Wednesday, 1 December 2021

Joint Oireachtas Committee on European Union Affairs

EU Cybersecurity: Discussion (Resumed)

Photo of Ossian SmythOssian Smyth (Dún Laoghaire, Green Party) | Oireachtas source

As I understand it, the idea is a state agency would have to allocate a certain percentage of its ICT budget to cybersecurity. This is similar to the rule whereby NATO countries have to put 2% of their budget into defence. It is being promoted by Estonia, which sought and supported it when I visited, and it also supports the NATO approach. The downside is that it is an input measure, which means there is a target that is all about what is put into the system rather than what is got out of it. Our opinion is that we want to see measures of performance, that is, what is being done and achieved and what standards are being reached, rather than how much money is being put into the system. As a result, we do not support that approach.

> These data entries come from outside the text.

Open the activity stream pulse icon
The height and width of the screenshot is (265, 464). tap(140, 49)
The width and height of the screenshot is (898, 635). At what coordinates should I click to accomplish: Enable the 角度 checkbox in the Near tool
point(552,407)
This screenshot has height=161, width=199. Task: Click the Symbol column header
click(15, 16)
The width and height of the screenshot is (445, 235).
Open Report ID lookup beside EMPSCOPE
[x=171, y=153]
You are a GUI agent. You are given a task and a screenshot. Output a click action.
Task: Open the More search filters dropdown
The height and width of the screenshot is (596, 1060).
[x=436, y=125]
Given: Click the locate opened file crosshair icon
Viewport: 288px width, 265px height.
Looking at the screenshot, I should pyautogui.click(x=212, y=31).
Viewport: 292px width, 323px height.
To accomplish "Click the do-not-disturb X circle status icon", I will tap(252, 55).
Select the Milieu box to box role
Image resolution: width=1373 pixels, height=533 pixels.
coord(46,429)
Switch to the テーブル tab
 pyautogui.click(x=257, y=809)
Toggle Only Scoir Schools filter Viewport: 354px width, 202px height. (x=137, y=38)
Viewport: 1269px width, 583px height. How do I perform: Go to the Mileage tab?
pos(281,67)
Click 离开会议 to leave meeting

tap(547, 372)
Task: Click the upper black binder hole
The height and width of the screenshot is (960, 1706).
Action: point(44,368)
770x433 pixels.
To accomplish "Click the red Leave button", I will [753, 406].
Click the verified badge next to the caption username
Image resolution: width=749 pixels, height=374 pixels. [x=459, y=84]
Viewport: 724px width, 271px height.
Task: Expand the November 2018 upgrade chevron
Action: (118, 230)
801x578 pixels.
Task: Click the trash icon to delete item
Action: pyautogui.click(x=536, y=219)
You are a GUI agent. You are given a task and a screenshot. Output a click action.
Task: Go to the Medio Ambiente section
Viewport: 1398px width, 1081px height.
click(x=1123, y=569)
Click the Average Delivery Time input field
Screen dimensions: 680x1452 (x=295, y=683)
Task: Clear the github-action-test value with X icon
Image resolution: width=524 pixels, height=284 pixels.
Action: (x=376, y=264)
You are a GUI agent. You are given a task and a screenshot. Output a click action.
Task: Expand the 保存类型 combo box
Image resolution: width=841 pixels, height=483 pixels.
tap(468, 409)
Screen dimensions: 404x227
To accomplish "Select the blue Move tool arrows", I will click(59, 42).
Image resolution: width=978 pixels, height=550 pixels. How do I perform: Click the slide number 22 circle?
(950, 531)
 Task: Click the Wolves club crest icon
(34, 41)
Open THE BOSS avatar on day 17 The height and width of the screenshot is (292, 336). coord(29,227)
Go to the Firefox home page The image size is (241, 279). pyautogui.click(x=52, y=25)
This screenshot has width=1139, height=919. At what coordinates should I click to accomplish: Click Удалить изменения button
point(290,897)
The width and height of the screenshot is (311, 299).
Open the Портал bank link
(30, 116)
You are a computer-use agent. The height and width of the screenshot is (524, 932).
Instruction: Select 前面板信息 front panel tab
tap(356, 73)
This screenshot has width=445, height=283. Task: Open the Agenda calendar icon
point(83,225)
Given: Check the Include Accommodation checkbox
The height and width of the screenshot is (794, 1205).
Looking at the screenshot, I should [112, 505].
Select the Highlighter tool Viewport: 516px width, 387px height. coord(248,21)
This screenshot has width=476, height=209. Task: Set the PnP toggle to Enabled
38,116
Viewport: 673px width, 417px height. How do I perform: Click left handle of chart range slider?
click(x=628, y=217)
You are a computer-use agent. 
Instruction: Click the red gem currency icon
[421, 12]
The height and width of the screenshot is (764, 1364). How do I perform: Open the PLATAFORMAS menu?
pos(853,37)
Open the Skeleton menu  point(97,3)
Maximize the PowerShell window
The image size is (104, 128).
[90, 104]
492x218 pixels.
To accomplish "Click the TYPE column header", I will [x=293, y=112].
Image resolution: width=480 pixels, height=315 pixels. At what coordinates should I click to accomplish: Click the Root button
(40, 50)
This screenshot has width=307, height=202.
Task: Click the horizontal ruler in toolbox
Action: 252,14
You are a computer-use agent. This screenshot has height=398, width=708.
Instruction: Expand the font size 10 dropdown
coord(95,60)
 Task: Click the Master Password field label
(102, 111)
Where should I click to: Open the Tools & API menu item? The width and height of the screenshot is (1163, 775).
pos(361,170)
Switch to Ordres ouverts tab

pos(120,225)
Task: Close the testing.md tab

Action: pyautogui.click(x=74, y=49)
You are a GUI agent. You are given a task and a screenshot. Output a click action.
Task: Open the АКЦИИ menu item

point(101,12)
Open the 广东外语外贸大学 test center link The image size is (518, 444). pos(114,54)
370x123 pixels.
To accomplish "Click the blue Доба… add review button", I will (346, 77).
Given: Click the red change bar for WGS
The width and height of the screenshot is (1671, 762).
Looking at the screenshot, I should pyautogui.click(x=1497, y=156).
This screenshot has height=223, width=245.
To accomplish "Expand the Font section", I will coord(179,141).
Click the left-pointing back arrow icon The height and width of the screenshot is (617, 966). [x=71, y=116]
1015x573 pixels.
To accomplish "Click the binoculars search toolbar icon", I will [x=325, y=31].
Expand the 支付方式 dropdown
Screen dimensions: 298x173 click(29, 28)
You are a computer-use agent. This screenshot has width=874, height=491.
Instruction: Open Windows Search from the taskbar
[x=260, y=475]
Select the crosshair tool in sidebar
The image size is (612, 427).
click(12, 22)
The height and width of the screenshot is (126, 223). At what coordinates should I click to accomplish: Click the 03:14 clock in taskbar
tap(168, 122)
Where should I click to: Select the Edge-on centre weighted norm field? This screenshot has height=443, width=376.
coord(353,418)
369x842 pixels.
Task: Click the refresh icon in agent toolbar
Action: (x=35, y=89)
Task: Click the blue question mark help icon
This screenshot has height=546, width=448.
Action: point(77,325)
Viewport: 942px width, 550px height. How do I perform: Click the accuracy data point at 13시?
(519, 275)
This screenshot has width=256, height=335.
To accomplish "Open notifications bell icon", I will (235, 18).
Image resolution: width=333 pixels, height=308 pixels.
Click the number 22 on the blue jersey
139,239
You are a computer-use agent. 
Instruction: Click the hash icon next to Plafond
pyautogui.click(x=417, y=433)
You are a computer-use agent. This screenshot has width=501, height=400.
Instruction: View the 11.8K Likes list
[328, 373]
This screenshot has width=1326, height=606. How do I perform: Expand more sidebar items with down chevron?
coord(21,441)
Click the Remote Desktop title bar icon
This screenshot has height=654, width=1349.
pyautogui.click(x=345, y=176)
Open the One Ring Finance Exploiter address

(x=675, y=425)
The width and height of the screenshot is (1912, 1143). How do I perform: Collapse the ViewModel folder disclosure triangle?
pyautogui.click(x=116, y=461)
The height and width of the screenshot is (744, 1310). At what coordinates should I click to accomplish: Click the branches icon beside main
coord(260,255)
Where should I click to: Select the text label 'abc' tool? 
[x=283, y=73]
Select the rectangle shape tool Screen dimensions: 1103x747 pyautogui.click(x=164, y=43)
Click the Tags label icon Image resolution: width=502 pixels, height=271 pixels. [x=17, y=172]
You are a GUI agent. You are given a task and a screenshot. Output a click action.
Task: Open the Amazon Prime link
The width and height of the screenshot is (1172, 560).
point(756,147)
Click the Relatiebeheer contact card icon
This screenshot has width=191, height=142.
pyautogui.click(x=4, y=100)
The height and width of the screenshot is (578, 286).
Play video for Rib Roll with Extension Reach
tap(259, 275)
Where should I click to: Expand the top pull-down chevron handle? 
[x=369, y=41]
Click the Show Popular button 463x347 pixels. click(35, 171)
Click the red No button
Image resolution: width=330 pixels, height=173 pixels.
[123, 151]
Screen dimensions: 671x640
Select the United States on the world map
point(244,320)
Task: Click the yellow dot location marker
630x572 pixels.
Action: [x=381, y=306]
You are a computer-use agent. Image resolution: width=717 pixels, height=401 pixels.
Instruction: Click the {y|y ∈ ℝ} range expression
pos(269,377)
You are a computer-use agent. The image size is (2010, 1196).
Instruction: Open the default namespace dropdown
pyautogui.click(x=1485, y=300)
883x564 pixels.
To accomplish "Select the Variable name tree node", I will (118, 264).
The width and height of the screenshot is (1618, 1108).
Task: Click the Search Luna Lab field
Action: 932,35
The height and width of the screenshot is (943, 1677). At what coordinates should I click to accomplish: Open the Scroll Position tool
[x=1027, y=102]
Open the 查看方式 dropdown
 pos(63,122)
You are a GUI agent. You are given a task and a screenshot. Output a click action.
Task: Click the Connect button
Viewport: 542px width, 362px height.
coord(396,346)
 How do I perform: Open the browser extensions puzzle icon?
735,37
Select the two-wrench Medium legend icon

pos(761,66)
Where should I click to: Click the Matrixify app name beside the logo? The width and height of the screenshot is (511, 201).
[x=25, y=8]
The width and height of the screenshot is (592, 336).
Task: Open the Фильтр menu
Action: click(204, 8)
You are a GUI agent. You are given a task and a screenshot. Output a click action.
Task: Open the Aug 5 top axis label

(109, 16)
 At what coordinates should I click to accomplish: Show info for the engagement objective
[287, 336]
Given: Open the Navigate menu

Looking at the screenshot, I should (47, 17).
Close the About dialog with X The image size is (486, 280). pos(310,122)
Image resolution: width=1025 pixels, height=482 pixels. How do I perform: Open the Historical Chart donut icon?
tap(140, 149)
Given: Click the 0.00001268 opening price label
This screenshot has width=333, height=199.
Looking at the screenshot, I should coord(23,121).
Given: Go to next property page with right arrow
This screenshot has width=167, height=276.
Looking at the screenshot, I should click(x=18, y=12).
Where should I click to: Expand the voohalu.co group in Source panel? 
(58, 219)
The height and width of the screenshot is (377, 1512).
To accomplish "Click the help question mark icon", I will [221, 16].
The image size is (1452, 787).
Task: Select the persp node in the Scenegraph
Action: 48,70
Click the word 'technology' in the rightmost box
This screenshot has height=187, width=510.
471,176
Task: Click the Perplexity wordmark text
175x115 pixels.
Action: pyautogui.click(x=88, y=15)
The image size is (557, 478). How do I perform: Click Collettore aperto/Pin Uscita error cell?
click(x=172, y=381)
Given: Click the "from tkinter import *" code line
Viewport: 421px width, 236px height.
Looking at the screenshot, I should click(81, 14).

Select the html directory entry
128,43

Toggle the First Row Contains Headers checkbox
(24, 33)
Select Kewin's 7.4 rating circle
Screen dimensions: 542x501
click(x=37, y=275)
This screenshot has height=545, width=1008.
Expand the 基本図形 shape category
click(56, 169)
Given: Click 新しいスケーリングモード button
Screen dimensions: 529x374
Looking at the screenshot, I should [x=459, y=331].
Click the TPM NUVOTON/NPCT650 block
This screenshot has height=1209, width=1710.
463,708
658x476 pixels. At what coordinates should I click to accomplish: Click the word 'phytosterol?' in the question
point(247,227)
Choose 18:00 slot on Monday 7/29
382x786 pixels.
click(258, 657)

On security by design and what could be done to ensure companies have secure products, work is being done at EU level on a cyber resilience directive. Members will see in the 5G toolbox produced by the European Commission that there is concern about and interest in whether products are safe to use, whether they have security designed into them and whether they come from trustworthy companies, that is, whether the suppliers can be relied on to supply software that can be used in our critical infrastructure. A framework for that is being developed at an EU level. No one country is going to produce very different policies on the reliability or trustworthiness of various suppliers' software.